O núcleo ideológico do ardil no campo do discurso patológico compreendia o tratamento da carga tributária como algo único e igual para todos. – A carga brasileira é alta. Seguido de uma generalização subjetiva: - Ninguém aguenta mais pagar imposto. “A” carga e “os” contribuintes não são nem se conformam como categorias monolíticas, elas variam conforme renda e patrimônio de cada detentor. A prestidigitação linguística encobria a carga baixa de quem ganha muito e o seu inverso. A impropriedade do enunciado cumpria sua função ideológica de estorvar a compreensão da realidade, atravancar as mudanças estruturais necessárias e legitimar plataformas políticas retrógradas.

Acabar com os privilégios na distribuição da carga tributária é um imperativo para se reequilibrar a economia.
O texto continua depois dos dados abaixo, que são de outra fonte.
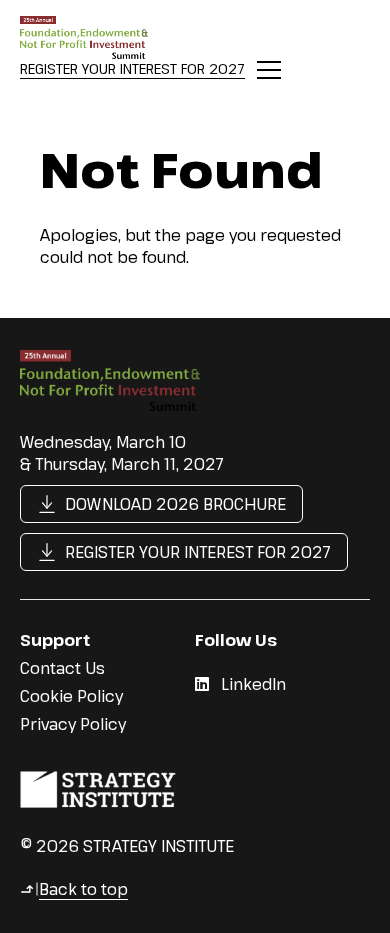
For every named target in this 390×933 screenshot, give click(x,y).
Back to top (74, 889)
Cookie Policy (71, 696)
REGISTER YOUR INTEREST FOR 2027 (132, 68)
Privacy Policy (73, 724)
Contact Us (62, 668)
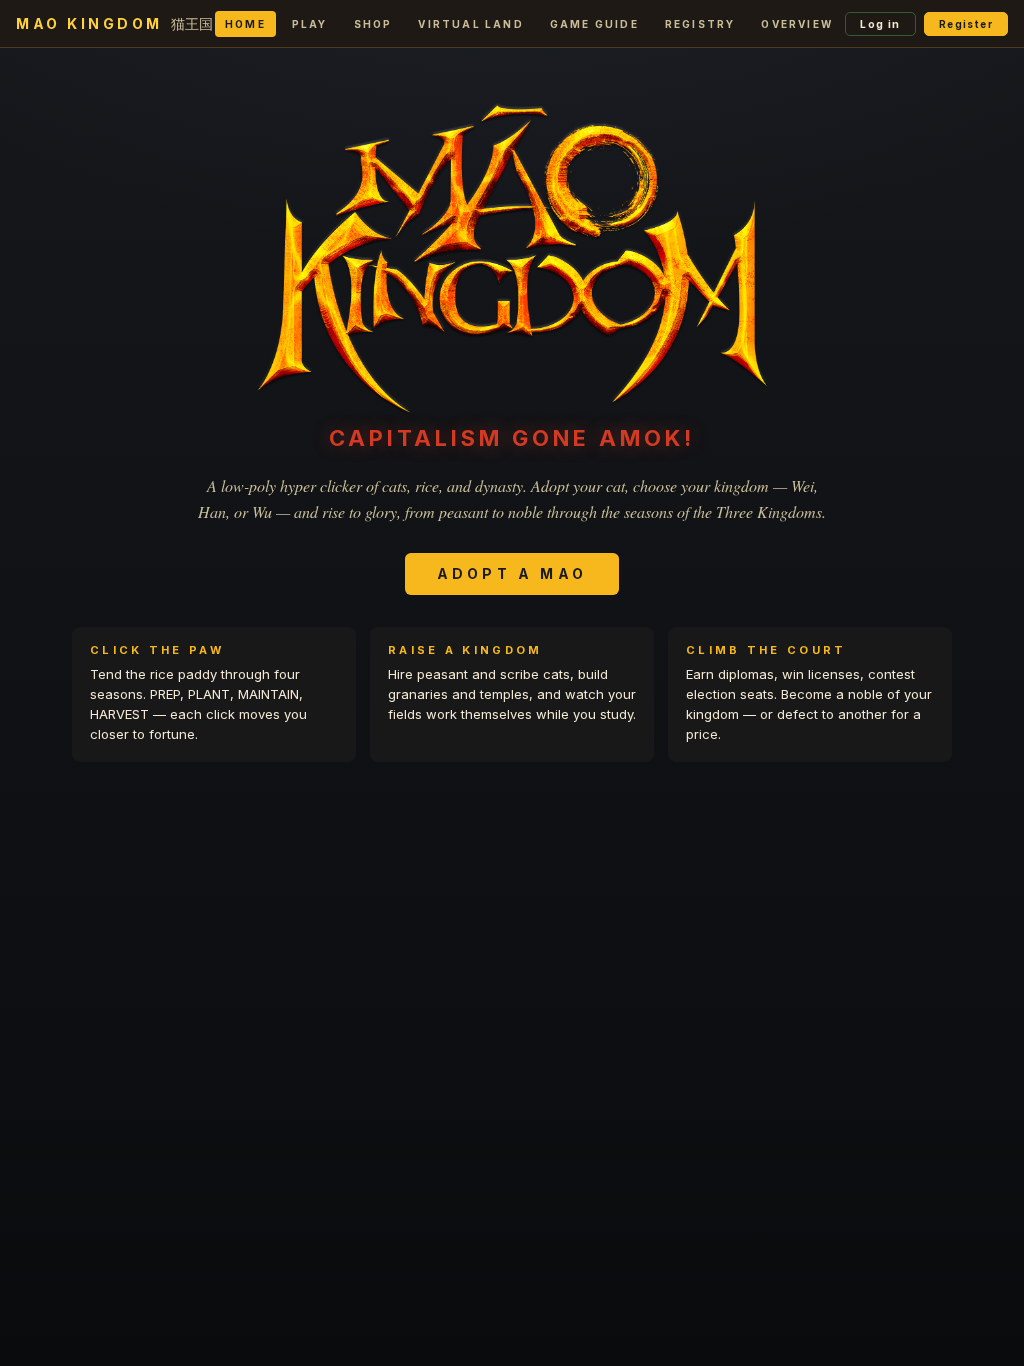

Isso foi o que disseram Turgot e Necker em 1789 aos franceses privilegiados de então. Não foram ouvidos e a distensão gerada culminou na população fazendo magret dos privilegiados da época. Tal e qual, a película sumariza as várias fases do modelo clássico de revolução burguesa, no frenesi de uma população insurreta que se volta contra os ricos e celebra Joker, após ele revelar ser o autor dos homicídios dos integrantes da nobreza local.

A austeridade de Gotham City havia cortado a disponibilização gratuita de seus medicamentos e a assistência psicológica. Durante uma consulta à assistente, ele questiona se era ele ou era o mundo que havia enlouquecido. Ela responde que as coisas estavam tensas mesmo.

O historiador Walter Scheidel explica que o grande nivelador de desigualdades tem sido os movimentos violentos, guerras ou grandes catástrofes naturais. Recorre-se, aqui, à história para se reconhecer e não ser surpreendido pelos padrões. Para não haver outras Bastilhas, para se prevenir rupturas sociais violentas, para se moldar a sociedade pelo curso de uma ação civilizada, mantendo as cabeças nos lugares.